Я высадил его возле «Витязя», а сам покатил в «Светку». Машину поставил на охраняемую стоянку на заднем дворе. Теперь два пенсионера через день охраняли наши тачки, получая деньгами и по бутылке водки после дежурства. Последнее им нравилось больше, ведь деньги обесценивались слишком быстро.

В зале были все трое подозреваемых. Вэка сидел со Снегирем на одном конце, Деркач и Лось — на другом. Я поздоровался со всеми. Странное ощущение — прикасаться к людям, которые пытаются убить тебя и которых ты собираешься убить. Я постарался, чтобы голова и сердце были пусты. Деркач, как и многие подслеповатые, обладал развитой интуицией.

Я сел за стол, налил себе конины.

— Где пропадал? — спросил Вэка.

— Охотился на подрывника, — ответил я громко, чтобы все слышали, выпил и закусил долькой подсахаренного лимона.

— Ну и как?

— Завтра узнаем. Он прятался где-то за городом. Сегодня позвонил мамаше, что деньги кончились, завтра утром придет.

И Вэка, и Деркач, и Лось вели себя нормально.

— Кто такой? — спросил Снегирь.

— Чмо левое.
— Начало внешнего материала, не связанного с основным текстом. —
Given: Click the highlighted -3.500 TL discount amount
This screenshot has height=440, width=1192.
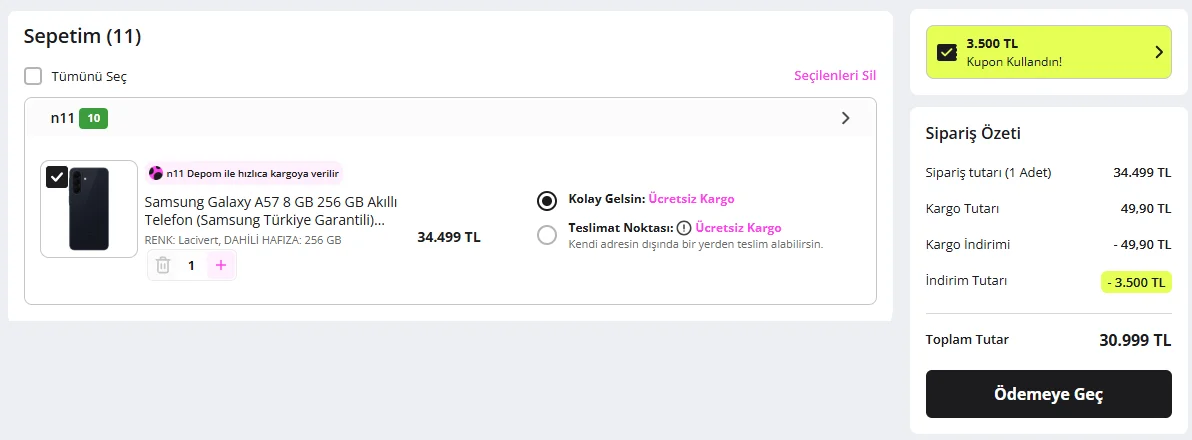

Возьмем, посмотрите.

— А заказал кто? — допытывался Снегирь.

— Он и расскажет, — ответил я и налил себе еще рюмку. — Давайте о чем-нибудь веселом.

Ребята, давайте ебаться, а через пять минут меняться. О том и пошел разговор. На пьянке болтают о работе или ебле, на работе — о пьянке или ебле, а вот на ебле — только о ней, родимой.

Мильцанер, а, мильцанер,
Сделай мне поблажку:
Прицепи мою пизду
Себе на фуражку!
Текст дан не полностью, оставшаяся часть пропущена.